==== Data for this task

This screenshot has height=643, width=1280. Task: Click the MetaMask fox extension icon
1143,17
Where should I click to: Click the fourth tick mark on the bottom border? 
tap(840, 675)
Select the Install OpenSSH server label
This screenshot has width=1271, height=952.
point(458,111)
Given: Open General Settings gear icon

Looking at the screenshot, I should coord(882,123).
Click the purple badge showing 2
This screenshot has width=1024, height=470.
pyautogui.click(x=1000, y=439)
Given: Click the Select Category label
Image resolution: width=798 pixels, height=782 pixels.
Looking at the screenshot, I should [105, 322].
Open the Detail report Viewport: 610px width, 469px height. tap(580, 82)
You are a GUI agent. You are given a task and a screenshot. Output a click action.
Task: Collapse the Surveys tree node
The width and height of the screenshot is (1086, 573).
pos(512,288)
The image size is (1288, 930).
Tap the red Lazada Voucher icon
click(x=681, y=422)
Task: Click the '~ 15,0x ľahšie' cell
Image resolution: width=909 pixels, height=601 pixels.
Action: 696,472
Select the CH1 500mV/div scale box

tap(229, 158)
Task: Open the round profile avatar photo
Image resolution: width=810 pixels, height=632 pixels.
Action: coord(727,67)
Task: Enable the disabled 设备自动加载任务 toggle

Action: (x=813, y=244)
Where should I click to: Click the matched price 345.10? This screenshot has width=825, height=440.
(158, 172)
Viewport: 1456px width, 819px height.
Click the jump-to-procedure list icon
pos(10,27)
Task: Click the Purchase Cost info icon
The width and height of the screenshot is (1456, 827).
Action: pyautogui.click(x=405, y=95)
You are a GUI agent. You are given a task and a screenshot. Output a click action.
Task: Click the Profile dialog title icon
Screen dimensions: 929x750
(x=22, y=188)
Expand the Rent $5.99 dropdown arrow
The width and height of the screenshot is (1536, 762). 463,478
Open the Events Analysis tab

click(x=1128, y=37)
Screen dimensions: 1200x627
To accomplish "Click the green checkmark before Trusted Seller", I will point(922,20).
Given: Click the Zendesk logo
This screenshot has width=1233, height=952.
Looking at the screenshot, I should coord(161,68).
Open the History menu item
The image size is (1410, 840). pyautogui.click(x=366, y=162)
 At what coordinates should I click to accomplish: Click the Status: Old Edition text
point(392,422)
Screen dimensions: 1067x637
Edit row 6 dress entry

========

## Short exercise
Pull out each line of the items above that contains the string "Viewport".

## Answer to the exercise
Open the Detail report Viewport: 610px width, 469px height. tap(580, 82)
Viewport: 1456px width, 819px height.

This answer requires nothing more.